MediShield Life offers higher claim limits for hospital bills and some outpatient treatments, and covers more pre-existing medical conditions compared to MediShield.
MediShield Life offers higher claim limits for hospital bills and some outpatient treatments, and covers more pre-existing medical conditions compared to MediShield.PHOTO: ST FILE

SINGAPORE - About 3,000 Singaporeans residing overseas have applied to suspend their payments for MediShield Life premiums as of the end of September, according to Ministry of Health (MOH) statistics.

About 70 per cent of these applications were approved. Another 26 per cent were rejected because they did not fulfil the criteria for application and the final 4 per cent are still being reviewed, the ministry told  The Straits Times on Thursday (Oct 26).

MOH said there are 213,400 Singaporeans residing abroad at the end of September.
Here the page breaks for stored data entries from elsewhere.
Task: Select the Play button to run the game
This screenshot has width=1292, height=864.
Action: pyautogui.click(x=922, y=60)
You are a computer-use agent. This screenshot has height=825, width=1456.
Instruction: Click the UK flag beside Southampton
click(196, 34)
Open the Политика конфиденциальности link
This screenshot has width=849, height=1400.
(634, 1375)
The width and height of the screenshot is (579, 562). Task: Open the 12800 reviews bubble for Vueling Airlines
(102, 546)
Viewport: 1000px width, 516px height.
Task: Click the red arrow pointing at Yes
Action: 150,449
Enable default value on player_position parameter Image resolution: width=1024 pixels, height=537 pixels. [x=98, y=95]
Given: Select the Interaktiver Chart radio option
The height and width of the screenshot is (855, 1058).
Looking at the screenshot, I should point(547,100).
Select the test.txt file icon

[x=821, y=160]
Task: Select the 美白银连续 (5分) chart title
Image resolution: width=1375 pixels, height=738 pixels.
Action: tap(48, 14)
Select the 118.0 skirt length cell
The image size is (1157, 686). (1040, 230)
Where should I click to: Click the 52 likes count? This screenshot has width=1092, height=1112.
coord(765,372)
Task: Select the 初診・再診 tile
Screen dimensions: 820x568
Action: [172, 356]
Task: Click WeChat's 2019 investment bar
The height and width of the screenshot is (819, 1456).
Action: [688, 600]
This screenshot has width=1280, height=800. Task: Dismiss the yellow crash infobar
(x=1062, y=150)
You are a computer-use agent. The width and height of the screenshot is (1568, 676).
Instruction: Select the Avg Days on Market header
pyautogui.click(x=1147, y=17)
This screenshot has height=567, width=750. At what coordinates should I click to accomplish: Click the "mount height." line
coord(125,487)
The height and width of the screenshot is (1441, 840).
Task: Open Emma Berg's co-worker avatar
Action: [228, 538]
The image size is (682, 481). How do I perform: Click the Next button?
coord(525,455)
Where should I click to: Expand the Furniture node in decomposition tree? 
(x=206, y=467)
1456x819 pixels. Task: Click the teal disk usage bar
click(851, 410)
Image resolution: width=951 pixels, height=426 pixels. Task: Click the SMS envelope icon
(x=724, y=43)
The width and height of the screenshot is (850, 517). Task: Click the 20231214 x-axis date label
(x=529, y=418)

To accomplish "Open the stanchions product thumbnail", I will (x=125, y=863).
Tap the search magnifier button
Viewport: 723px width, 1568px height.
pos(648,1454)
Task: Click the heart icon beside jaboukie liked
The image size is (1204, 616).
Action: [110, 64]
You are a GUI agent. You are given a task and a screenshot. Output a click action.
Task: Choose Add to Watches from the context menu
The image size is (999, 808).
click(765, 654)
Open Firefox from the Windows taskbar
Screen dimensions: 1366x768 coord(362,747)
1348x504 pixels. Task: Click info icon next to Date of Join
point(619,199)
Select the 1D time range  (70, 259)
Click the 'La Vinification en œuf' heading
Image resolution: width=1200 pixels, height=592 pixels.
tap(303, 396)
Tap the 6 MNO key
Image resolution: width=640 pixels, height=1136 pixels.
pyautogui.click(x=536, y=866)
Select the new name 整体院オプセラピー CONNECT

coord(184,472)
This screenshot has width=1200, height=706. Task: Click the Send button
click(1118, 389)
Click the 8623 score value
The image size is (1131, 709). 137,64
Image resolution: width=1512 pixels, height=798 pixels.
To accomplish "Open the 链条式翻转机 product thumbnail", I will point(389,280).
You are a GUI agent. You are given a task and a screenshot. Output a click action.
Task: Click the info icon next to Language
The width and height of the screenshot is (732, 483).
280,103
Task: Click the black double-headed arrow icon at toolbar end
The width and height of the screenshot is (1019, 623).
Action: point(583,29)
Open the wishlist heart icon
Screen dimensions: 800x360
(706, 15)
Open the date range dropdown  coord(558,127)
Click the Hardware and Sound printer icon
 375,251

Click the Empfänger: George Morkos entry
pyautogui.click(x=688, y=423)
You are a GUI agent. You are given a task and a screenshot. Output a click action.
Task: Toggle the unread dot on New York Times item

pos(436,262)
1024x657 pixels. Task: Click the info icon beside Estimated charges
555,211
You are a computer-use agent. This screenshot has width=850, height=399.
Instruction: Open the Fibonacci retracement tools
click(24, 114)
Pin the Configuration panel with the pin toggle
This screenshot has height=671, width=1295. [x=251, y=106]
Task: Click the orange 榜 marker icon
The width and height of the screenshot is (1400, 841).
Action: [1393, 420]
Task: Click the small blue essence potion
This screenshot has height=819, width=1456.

In October last year, MOH announced that it could allow Singaporeans living abroad to suspend their payments of MediShield Life premiums, if they did not plan to return to Singapore. Applications opened on Oct 7, 2016.

MediShield Life replaced MediShield from November 2015. It offers higher claim limits for hospital bills and some outpatient treatments, and covers more pre-existing medical conditions compared to MediShield.

Applicants who wish to suspend their MediShield Life premiums need to have a valid permanent resident permit in the country they are living in. They also are required to have lived abroad for at least five years, with no more than 140 days spent back in Singapore during this period. They should be able to afford healthcare in their country of residence and declare that they do not need to rely on MediShield Life in Singapore. This declaration can be made if they have not benefited from MediShield or MediShield Life payouts in the five years prior to the start of the suspension.

They should also have either completed their full-time National Service, or are not required to serve full-time National Service.

One applicant who was rejected for not meeting the criteria is Ms Juliet Low, 36, a real estate manager who has lived in Britain for nine years. She told Chinese daily Lianhe Zaobao in a report on Thursday that she had returned home for more than 140 days in the past five years, leading to her application being turned down.